Containmen­t would have been less popular, certainly in dairy farming regions where the disease has not yet appeared. And, for New Zealand as a whole, containmen­t, if even that is possible, would be a sad surrender in a biosecurit­y battle for a country that depends so heavily on the internatio­nal image of our food products.

While this disease does not harm milk from the cows that contract it, the failure to keep it from our shores diminishes confidence that our biosecurit­y vigilance is up to the task of keeping out worse diseases that would close markets to our products.

When the Government looked closely at the “containmen­t” option it probably found it too would have to involve eradicatio­n.

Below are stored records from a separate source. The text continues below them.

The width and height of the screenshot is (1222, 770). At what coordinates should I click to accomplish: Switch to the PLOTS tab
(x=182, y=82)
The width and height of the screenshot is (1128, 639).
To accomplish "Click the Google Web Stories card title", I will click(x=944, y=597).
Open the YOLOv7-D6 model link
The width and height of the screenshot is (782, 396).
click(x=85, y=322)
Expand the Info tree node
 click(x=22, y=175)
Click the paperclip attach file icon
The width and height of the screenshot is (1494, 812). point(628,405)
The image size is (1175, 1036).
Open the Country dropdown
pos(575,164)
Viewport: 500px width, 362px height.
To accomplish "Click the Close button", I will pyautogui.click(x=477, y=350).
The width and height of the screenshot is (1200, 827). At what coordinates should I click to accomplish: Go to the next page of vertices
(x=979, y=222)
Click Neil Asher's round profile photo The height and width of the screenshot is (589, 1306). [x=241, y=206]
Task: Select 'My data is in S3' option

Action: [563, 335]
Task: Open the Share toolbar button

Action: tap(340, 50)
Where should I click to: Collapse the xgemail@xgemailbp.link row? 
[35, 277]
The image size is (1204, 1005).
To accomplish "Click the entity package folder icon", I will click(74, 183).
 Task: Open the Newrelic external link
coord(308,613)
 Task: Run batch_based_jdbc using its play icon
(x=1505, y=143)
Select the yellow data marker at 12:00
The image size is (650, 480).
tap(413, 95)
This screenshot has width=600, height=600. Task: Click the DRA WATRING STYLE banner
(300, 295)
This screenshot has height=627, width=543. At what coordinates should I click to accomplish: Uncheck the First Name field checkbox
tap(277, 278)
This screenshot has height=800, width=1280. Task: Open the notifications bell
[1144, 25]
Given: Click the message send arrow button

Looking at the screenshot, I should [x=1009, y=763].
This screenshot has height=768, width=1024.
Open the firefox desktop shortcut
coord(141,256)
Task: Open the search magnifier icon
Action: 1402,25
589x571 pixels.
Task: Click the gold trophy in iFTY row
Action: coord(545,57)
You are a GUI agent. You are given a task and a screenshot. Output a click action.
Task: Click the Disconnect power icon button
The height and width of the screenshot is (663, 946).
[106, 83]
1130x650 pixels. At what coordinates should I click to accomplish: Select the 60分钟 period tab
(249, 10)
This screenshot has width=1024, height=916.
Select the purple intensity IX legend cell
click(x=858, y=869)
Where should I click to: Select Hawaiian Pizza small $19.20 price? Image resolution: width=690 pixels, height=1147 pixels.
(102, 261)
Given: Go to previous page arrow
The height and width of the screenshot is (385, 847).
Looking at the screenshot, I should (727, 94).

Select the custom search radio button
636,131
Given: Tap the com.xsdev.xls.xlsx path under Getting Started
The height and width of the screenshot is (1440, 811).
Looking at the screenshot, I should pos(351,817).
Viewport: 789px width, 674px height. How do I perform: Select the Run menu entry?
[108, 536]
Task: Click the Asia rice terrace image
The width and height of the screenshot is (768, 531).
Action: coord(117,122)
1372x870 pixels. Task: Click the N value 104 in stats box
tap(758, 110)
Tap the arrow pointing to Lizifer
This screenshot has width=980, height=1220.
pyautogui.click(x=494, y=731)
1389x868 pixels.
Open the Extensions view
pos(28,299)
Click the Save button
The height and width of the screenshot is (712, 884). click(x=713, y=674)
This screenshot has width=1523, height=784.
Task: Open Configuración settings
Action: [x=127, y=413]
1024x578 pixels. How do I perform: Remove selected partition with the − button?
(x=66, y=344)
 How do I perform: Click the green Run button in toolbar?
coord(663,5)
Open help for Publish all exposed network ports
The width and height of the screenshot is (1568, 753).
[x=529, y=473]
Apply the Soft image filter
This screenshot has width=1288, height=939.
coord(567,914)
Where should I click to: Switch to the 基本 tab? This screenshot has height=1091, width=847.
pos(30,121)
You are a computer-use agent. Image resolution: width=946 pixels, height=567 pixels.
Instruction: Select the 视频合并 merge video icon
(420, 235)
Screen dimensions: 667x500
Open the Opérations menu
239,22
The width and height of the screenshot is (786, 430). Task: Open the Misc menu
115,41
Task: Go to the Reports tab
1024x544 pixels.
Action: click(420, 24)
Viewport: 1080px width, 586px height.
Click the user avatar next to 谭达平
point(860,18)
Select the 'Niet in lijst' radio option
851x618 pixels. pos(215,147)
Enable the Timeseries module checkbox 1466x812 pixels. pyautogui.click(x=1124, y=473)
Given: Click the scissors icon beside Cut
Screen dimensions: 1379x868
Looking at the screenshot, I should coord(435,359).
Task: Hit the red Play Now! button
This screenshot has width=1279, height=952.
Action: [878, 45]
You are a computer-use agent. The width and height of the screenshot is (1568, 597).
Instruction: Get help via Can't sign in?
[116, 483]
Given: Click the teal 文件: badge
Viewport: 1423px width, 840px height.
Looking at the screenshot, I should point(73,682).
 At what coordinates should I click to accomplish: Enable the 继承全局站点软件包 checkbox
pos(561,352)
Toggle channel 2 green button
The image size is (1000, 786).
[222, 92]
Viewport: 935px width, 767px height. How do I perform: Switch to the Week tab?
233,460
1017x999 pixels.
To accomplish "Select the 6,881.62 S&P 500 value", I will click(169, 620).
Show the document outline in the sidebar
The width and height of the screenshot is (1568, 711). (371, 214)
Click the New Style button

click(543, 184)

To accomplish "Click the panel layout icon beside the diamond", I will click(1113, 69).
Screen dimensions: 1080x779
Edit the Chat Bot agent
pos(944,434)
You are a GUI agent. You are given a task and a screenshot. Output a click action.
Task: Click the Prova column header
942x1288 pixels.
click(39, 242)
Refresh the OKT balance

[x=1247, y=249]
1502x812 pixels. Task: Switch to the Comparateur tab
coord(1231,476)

Containmen­t would mean culling all cows with symptoms and isolating those who may be carrying it. Either way, farmers will surely pay closer attention to their obligation to register and track all dairy stock. If possible exposure to the disease is reflected in the price of stock, all farmers will be more attentive to where a beast has been born, reared and finished.

This Friday, June 1, is the start of the dairy year, when sharemilke­rs and their herds will be moving to new farms, when dairy calves are sold to farms that specialise in rearing them and last years’s calves, heifers, are moved to grazing properties. The annual moving day will be a nervous one this year.

There may be less movement in future, more dairy calves may be kept where they are born, reared near the herd they will replenish, reducing the area for the herd to graze and lowering milk production. It could take many years of containing M. bovis for farmers’ confidence in stock movements to be restored and dairying to recover its most efficient and productive use of land.

But first, confidence needs to be restored in our biosecurit­y practices. The Ministry of Primary Industries is taking the brunt of rural anger that this disease has somehow entered the country. It may have happened several years before it was identified on a North Otago farm last July. The ministry has tracked the movements of stock from the infected farms to identify farms now at risk.

It has ordered the culling of their cows and calves whether symptoms are present or not. There has been a taste of how unpleasant continued eradicatio­n will be. The Government will need to be alert to the emotional toll it will take on those who work with livestock and support will be needed along with financial compensati­on.

And, as it sets about the eradicatio­n programme, the ministry must also review all its biosecurit­y checks and procedures and find out how this breach could have happened. If it happens again the pain could be much worse.